The front yard is split by some browning grass near the front of the house, with a separate section of drought-tolerant plants and larger rocks as the yard slopes toward the sidewalk. Also out front is a rose bush, daffodils — dying from lack of water — and a hedge, he said. The side yard has gravel and dirt leading to the back yard, which has some dying grass, two fruit trees and some bushes.
The Martins water two days a week with sprinklers they move around manually.
But a row of small green plants growing in between the rocks along their front walkway get special treatment from water the couple captures from their bath as the shower heats up.
Those plants get watered daily with two child-sized sand pails from that cold shower water.
“When you start becoming aware of how much water you’re using, you realize how much goes down the drain, and it’s ridiculous,” Martin said.
Inside, they also use low-flow toilets, low-flow shower heads and a water-efficient washing machine, he said.
Gregory has a two-person household on the west side of town. He used nearly 4 units of water from April 30 to May 31, which he says is pretty typical for him and his wife.
“We had some lawn when we first bought, but mostly a lot of annuals and a lot of stuff that used a lot of water,” he said.
When they bought the home about eight years ago, they switched to drip irrigation and in 2009 converted to drought-tolerant plants, he said. They tweak it more every year, Gregory said. Today, the foliage includes low-water users such as oaks, Russian sage and some ornamental plants. They also have almond trees.
“Right now we’re also hand monitoring the drip system and not leaving it up to the electrical device because if you have a leak, it could get pretty disastrous pretty quick,” he said.
Inside, the couple is mindful of their bath and shower use.
Strong also has a two-person household on the east side of town. His home backs up to the Paso Robles Golf Club.
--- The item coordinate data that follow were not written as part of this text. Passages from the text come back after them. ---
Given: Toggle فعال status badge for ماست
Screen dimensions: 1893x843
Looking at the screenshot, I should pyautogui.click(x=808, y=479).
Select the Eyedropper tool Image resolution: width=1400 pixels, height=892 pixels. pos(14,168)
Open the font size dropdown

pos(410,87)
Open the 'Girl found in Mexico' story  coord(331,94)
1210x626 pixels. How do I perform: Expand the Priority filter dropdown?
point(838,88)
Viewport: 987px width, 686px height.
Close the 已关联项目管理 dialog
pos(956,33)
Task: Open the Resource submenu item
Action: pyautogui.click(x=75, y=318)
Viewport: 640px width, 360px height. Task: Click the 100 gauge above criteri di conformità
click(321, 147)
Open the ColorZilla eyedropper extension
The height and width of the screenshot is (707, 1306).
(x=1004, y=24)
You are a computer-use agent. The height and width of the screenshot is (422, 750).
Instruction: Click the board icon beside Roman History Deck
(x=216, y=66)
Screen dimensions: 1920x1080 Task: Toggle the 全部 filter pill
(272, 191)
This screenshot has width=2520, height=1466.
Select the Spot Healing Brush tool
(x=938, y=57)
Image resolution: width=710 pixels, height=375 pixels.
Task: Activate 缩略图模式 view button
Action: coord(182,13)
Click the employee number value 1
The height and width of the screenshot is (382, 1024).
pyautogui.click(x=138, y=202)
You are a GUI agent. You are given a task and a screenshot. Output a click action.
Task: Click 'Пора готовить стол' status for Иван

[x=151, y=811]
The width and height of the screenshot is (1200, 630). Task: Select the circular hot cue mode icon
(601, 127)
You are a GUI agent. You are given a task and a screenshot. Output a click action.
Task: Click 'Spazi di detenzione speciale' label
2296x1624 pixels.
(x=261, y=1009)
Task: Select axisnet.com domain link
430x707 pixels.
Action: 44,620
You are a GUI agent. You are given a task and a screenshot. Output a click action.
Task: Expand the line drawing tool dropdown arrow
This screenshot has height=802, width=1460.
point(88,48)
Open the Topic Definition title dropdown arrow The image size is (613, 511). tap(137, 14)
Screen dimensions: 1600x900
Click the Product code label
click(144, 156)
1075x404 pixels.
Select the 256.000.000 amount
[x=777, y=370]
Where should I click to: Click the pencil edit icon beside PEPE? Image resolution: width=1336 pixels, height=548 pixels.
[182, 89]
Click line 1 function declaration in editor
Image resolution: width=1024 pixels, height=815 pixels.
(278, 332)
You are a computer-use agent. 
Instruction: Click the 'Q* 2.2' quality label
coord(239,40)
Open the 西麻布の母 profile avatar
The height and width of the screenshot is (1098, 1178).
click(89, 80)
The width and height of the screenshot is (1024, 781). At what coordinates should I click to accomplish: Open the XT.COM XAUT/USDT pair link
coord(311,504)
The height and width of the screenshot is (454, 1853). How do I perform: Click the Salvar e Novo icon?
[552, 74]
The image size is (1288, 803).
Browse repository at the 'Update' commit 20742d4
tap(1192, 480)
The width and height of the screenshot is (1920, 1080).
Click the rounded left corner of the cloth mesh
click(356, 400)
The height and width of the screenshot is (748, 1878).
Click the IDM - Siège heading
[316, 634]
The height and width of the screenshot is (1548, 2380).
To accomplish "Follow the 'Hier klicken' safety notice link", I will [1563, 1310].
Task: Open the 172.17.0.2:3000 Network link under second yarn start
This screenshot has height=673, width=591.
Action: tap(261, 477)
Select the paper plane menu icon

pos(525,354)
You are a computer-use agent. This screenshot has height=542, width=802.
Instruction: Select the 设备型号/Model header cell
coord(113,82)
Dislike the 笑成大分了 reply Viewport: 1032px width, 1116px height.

He said he never irrigates outside, but suspects some long-established trees and bushes on his property have root systems that get water from the golf course.
“I stopped all watering of landscaping eight years ago because I saw this coming. I knew we had to do this,” he said. “My wife and I are down to 2.5 or 3 units of water per month — it’s necessary.”
Over the past two years, he said they’ve lost several bushes to the drought, since the landscaping otherwise depends solely on rain.
Out front, Strong has bare dirt covered in pine needles from his trees.
He and his wife started significantly cutting back on their water use indoors in October 2014, after having many guests visit that summer, and the household consumed as much as 12 units in July, August and September that year.
Before that, the family used about 6 units a month, as they often have grandchildren visiting.
Some of the ways they conserve inside the house is by Strong’s method of bathing once a week in the bath, but doing quick washcloth rinses by the sink most days.
“When I was a little boy, my mother didn’t have a shower, just a bathtub, so we took a bath once a week and then did sponge bathing (otherwise),” he said.
In the backyard, Strong has trees, bushes and dirt. When he changes out a 5-gallon bucket of drinking water he sets outside for their cats, he says he dumps the old water on the bushes to help them along.